Records shown

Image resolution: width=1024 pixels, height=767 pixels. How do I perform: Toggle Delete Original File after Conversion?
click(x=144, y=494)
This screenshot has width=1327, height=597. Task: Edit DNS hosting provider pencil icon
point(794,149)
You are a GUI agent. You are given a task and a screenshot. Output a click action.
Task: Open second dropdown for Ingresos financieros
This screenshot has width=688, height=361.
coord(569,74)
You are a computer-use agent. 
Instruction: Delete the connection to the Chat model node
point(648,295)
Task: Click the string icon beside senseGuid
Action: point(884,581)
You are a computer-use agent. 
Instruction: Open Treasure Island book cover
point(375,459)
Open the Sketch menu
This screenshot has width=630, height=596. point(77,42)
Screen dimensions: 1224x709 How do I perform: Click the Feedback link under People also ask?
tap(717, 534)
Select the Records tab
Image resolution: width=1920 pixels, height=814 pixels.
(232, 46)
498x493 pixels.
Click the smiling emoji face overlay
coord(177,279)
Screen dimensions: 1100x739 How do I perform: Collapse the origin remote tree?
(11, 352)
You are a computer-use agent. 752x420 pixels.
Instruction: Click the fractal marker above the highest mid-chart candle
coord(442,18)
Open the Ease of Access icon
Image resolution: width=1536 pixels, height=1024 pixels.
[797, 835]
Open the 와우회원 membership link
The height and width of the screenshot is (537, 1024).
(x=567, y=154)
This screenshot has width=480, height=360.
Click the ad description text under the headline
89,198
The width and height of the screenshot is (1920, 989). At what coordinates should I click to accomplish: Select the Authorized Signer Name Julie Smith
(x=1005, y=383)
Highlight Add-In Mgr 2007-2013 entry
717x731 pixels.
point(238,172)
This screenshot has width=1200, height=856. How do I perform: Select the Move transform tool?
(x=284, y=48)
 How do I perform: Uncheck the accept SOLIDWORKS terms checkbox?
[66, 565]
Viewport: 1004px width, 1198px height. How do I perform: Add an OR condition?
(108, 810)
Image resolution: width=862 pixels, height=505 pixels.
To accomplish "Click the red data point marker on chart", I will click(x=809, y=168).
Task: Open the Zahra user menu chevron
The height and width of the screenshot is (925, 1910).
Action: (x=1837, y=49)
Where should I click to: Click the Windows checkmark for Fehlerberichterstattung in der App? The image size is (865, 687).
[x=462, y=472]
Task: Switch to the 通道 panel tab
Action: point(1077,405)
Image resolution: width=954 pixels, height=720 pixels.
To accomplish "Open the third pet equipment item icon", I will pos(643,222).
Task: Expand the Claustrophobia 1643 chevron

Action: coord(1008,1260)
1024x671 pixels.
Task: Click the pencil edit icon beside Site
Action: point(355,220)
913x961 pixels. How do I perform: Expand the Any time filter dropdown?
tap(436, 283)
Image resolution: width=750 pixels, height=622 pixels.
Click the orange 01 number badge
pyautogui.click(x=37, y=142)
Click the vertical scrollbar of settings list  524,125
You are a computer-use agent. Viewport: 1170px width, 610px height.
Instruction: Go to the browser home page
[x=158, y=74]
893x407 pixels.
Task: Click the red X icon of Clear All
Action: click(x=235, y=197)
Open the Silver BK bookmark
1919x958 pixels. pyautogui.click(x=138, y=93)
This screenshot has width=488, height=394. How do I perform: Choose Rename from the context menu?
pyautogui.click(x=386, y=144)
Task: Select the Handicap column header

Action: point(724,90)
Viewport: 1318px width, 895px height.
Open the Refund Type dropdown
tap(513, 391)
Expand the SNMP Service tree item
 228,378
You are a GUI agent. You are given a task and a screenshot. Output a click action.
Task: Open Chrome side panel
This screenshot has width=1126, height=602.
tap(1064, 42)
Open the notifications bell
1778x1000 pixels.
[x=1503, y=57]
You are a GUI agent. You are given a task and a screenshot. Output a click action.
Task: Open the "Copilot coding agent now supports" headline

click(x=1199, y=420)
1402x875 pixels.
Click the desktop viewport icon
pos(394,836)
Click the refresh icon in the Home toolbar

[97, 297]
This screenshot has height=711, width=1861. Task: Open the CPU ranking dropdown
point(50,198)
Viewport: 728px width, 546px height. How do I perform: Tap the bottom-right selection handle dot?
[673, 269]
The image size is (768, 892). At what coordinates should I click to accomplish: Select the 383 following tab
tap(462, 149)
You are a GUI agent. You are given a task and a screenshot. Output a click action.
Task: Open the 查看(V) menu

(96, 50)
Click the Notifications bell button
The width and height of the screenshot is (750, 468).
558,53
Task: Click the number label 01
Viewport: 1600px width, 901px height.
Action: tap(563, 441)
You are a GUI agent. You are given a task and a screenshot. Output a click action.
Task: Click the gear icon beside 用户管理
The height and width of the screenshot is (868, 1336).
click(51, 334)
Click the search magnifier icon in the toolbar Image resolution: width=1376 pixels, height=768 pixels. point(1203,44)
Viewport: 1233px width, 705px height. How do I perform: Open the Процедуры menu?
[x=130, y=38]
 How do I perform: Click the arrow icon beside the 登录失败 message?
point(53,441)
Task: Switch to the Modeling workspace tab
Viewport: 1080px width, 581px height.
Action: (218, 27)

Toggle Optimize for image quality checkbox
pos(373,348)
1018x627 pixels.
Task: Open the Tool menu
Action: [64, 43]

Directions
Find each line of the data above that holds the word "computer", then copy it.

Answer space
You are a computer-use agent. 
You are a computer-use agent. 
You are a computer-use agent. 752x420 pixels.
You are a computer-use agent. Viewport: 1170px width, 610px height.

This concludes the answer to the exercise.